Speaking of which, I keep wondering why FIU didn’t go to 6-4 tight ends Jonathan Faucher and Colt Anderson more in the red zone, where they have one red zone touchdown pass. In the NFL, good red zone offenses often involve good tight end usage. The Patriots in the red zone? Like a Rick Barry free throw. One of the reasons the Dolphins have struggled in the red zone the last two seasons is a) Anthony Fasano’s a C-list tight end and b) they don’t know how to make the most of what Fasano can do.
This isn’t the NFL, but the same logical principles apply. When shrunken space shrinks speed advantages, bring on the combination of quickness and size. When FIU threw to a covered Faucher against Duke, he jumped over the defender for the ball and the touchdown.
Why not do that more often? Mario Cristobal’s answer:
“We’ve seen things that are there for them to have. We plug it in, we rep it, we make it part of the game plan. When we feel they’re taken away or we feel it’s more advantageous to go another route, we do so as well. One thing we have been for the most part is pretty efficient with the football. We haven’t thrown many interceptions. We’d like to stay along those lines when we do throw it. We would like to use them. They are good football players. When the ball’s been throw to them, they have been effective. It’s always part of our regimen looking, not only for the tight ends, but the backs as well, getting the ball to them in the passing game. The outside guys as well, involving them more. That’s a challenge we’re working on consistently – continue to spread the ball around and find the holes in the defense.”

= DATASET EXCERPT =
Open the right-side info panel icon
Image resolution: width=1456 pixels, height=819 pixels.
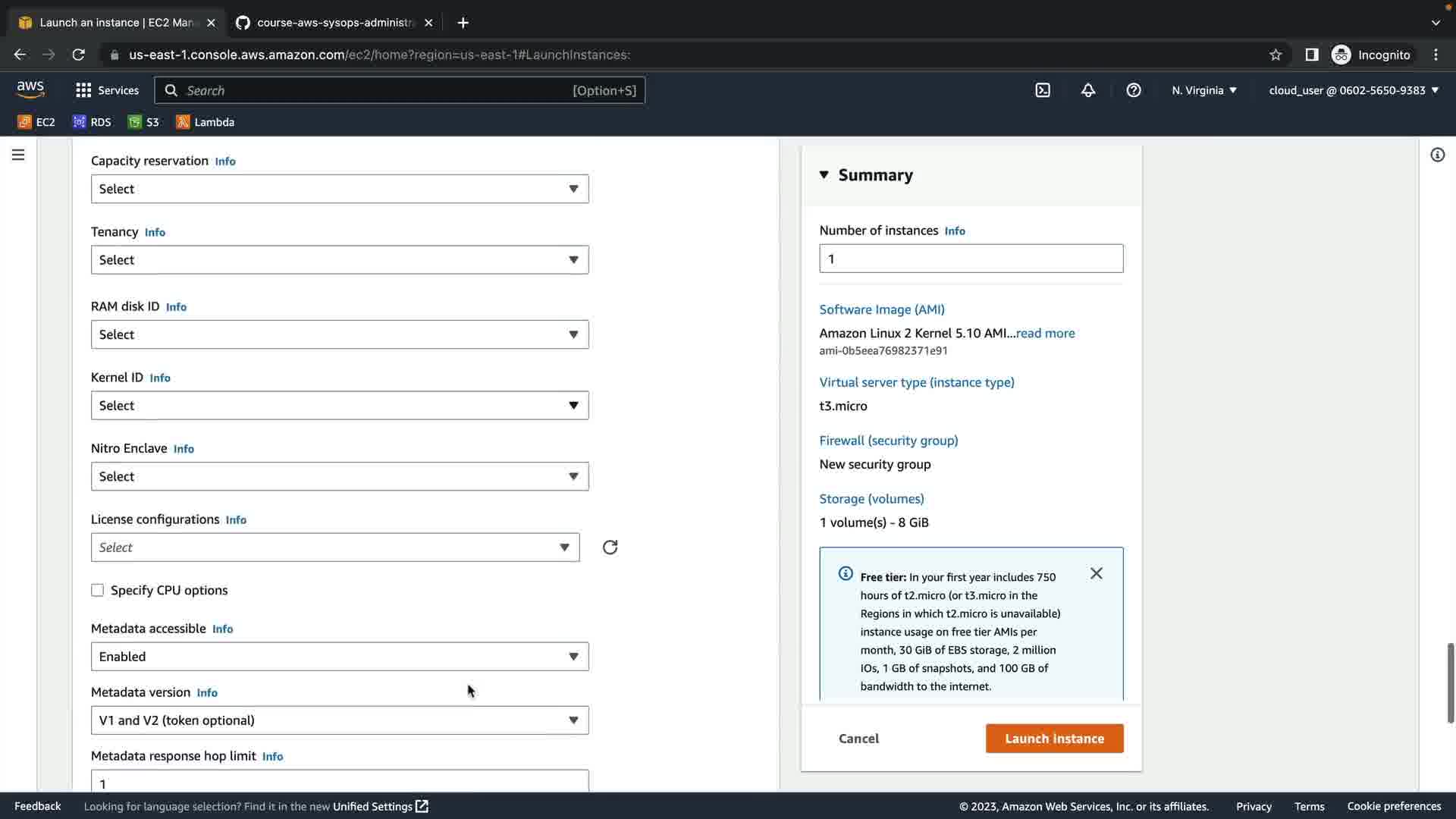[x=1437, y=155]

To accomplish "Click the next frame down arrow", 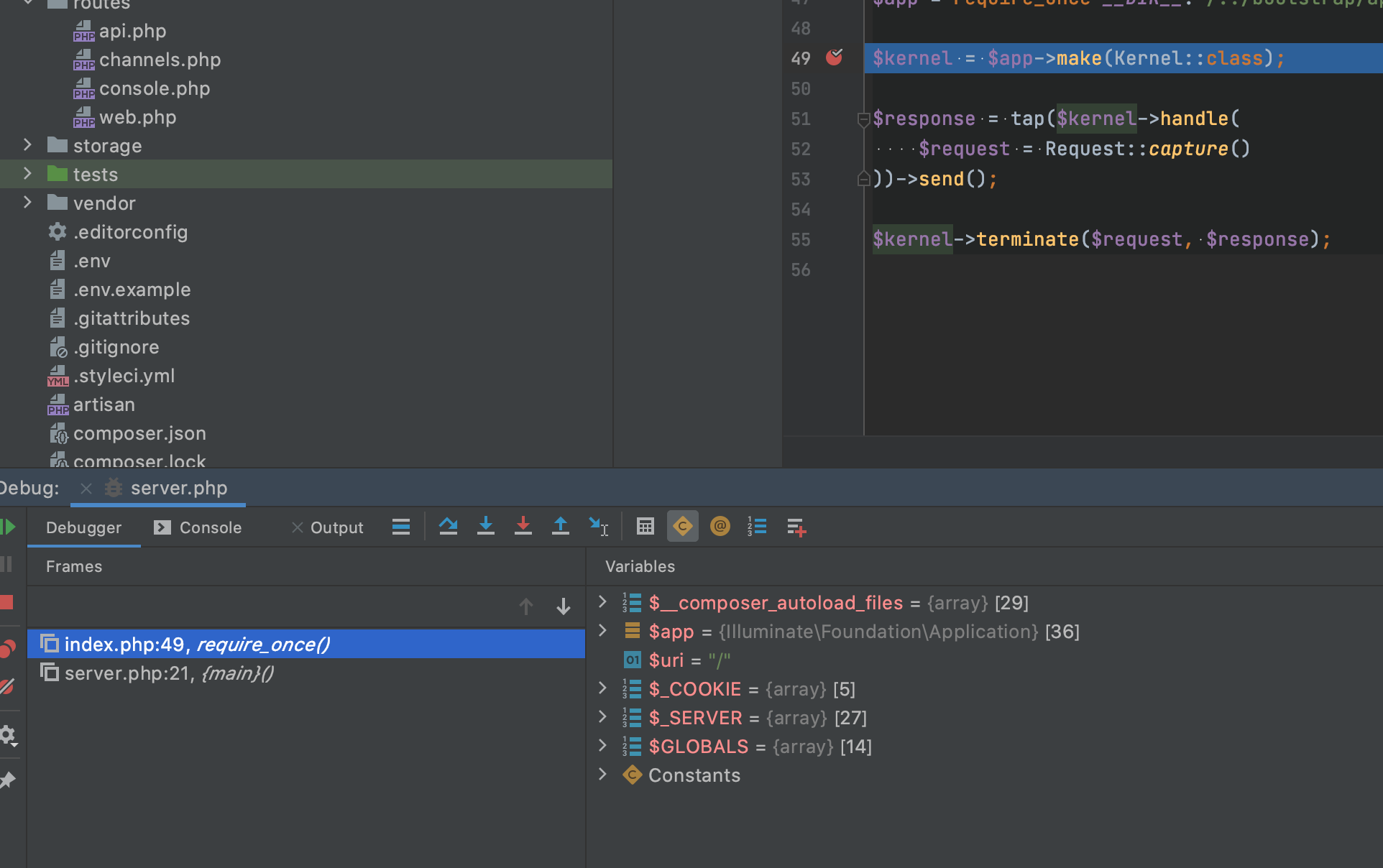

= ACTIONS TO TAKE =
1. In the passage on FIU's red zone offense, what did Faucher do when FIU threw to him while covered against Duke?
2. Pick up the passage on FIU's tight end usage right after its final sentence and keep writing.

= SET OF ANSWERS =
1. He jumped over the defender for the ball and the touchdown.

2.
However FIU gets to the end zone, the Panthers likely will need to do it often. Stop me if you’ve heard this before – Troy quarterback Corey Robinson averages 296.5 yards per game not far off what Arkansas State quarterback Ryan Aplin did before he met FIU. But Aplin showed up for Tuesday’s game apparently fresh from using the WABAC machine to swipe the body of Turner Gill in his prime. Almost half of Aplin’s 341 rushing yards this season came against FIU.
Offensively, again, FIU should move the ball at will. Troy’s not stopping anybody. We’ll see whether another week at work gives FIU the ability to run their offense without a false start penalty or some basic scewup that brings the drive screeching to a General Lee halt.
Troy’s kicked only six field goals this year. I’ll take FIU 38-35.
That’s just one black man’s opinion. I could be wrong.